▶ _Your objective_: Rewrite the items from the line with "Viewport: 1213px width, 980px" to the line with "Image resolution: width=1200", replacing "arrow icon" with "chevron icon" and changing nothing else. Omit the pictures from your output.

▶ _Input for this task_:
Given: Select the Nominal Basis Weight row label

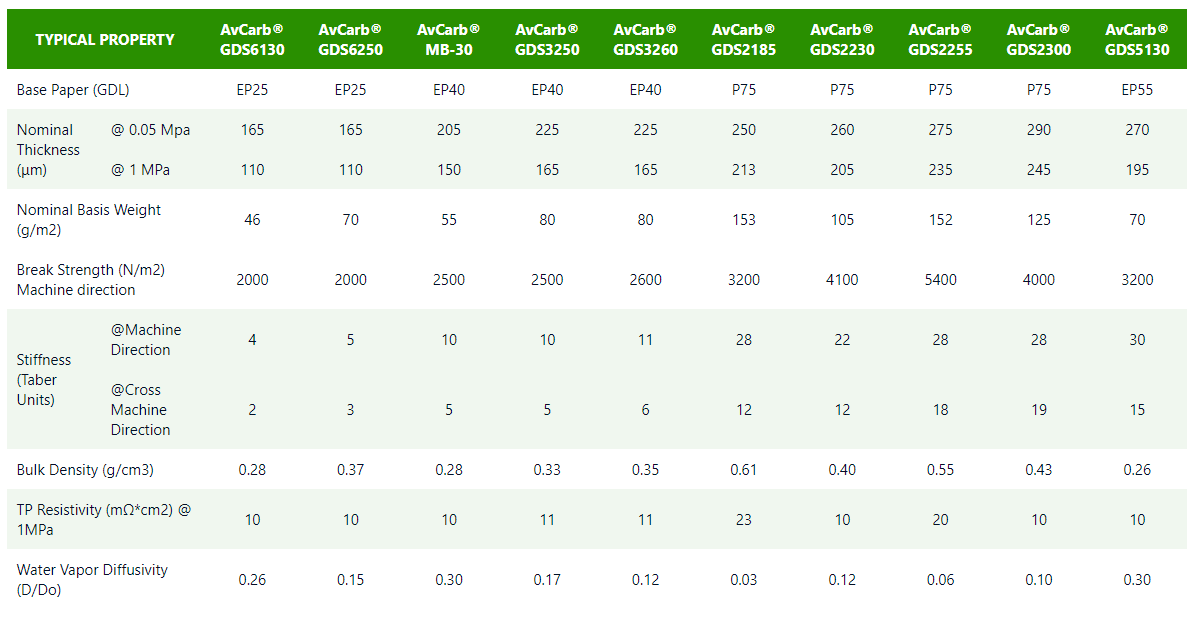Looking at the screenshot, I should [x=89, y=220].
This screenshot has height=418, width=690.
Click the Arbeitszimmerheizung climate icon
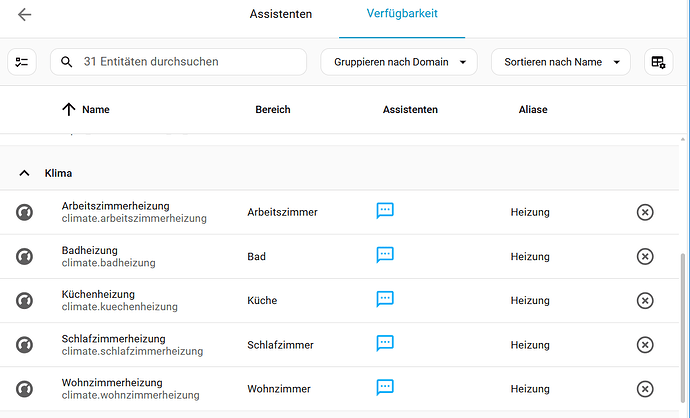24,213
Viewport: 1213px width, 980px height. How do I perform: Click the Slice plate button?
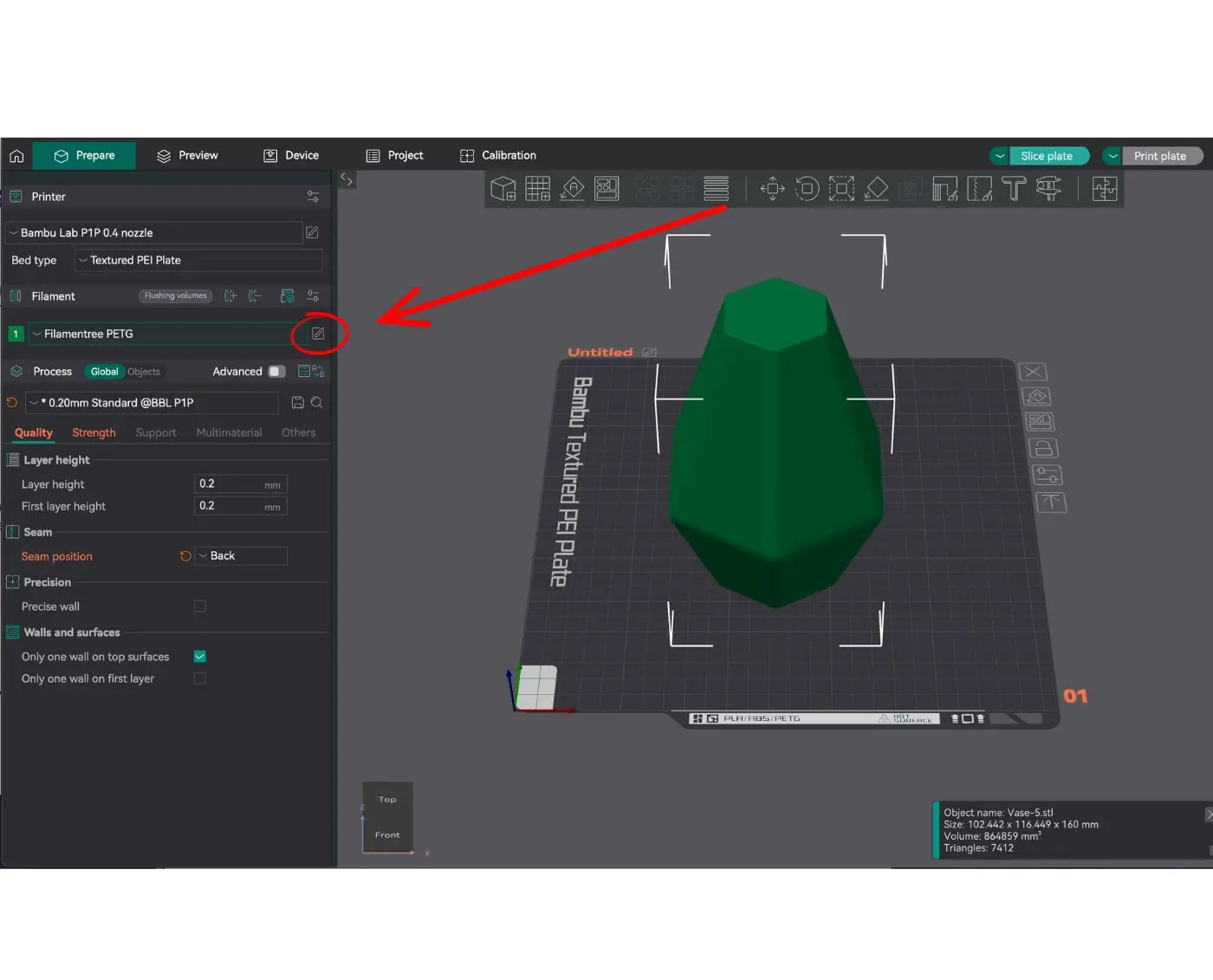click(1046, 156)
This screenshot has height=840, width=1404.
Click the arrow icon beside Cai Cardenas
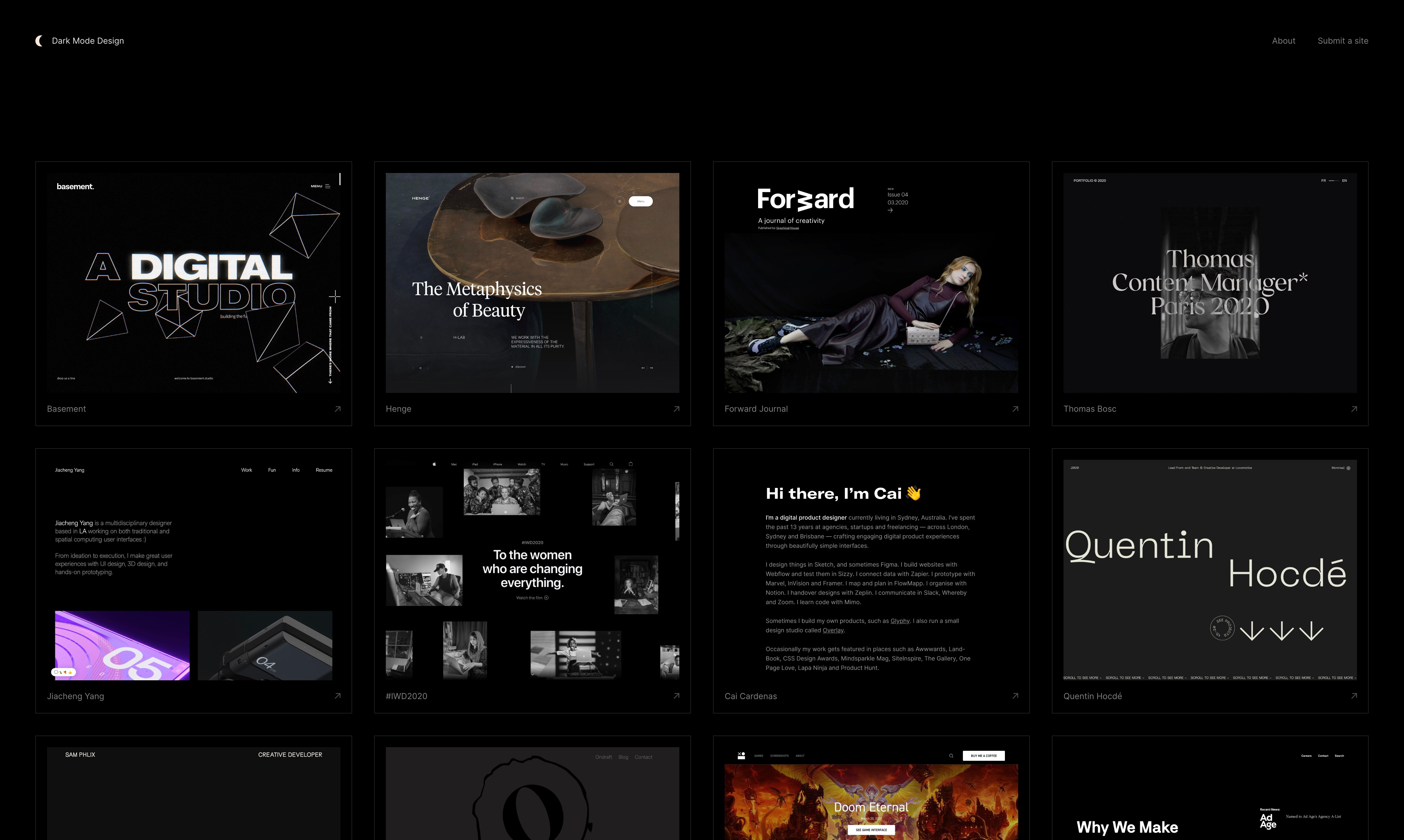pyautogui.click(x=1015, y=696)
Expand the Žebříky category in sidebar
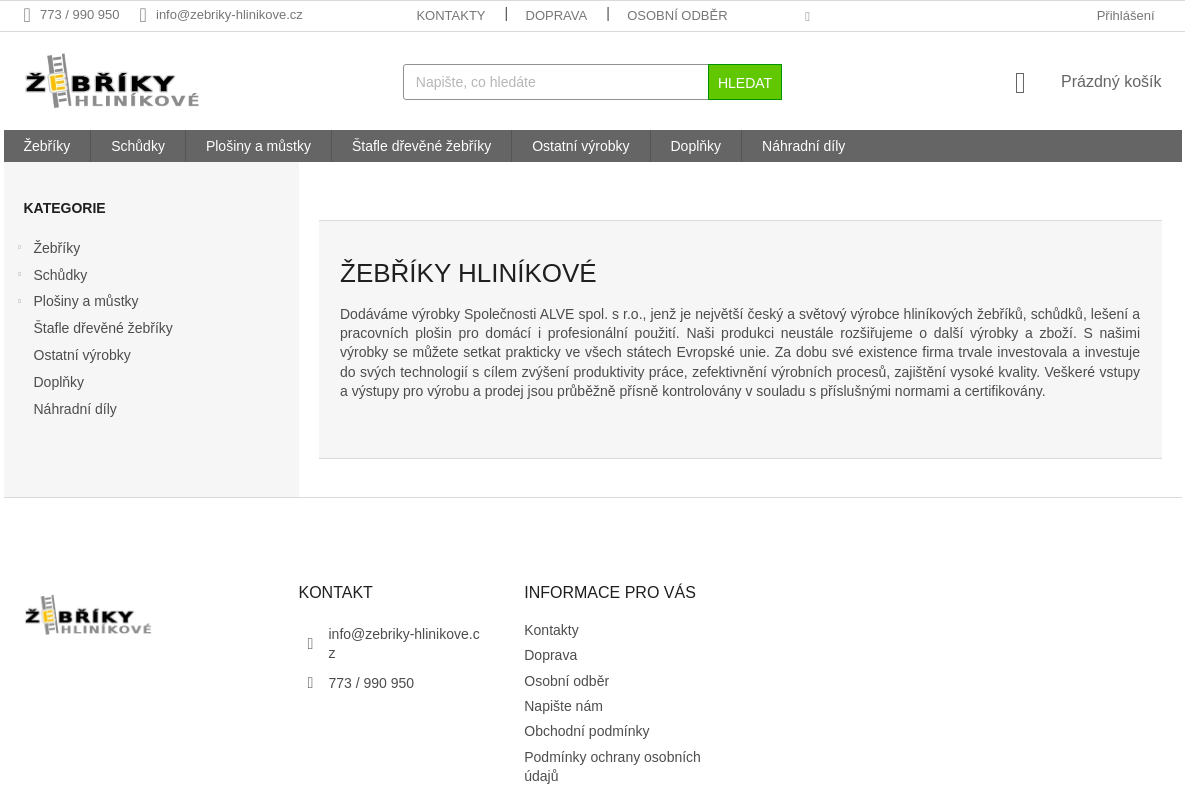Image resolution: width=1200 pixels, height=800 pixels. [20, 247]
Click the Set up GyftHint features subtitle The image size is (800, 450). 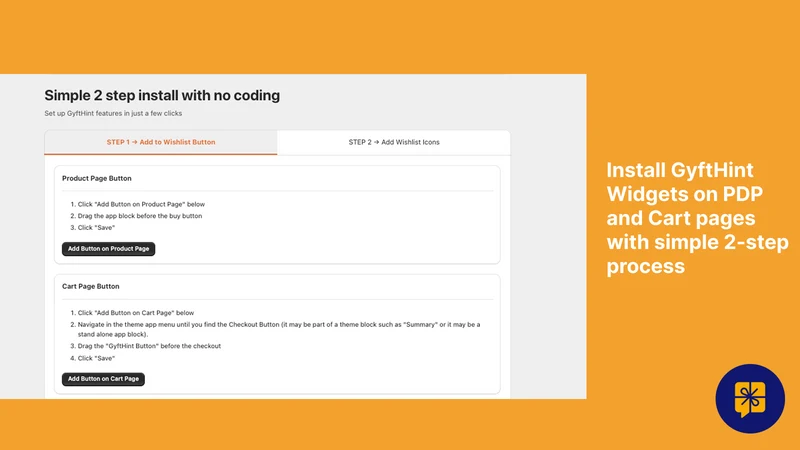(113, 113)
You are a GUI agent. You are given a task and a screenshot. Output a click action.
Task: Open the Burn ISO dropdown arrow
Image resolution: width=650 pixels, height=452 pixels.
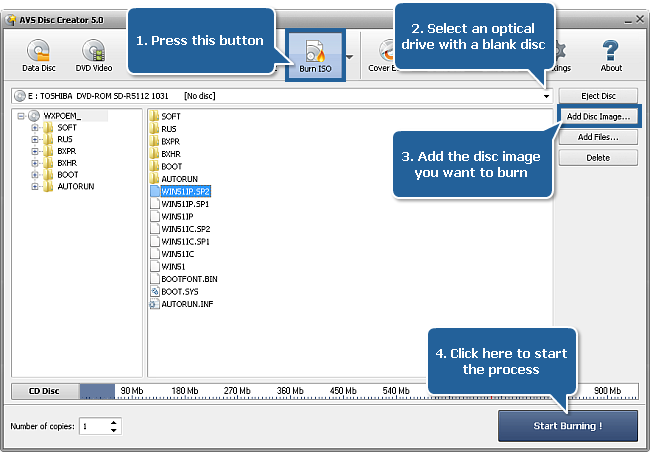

▶ _Response below_:
Viewport: 1213px width, 980px height. How do I perform: Click the Slice plate button?
click(1046, 156)
This screenshot has height=840, width=1404.
Click the chevron icon beside Cai Cardenas
pyautogui.click(x=1015, y=696)
Expand the Žebříky category in sidebar
Image resolution: width=1200 pixels, height=800 pixels. [20, 247]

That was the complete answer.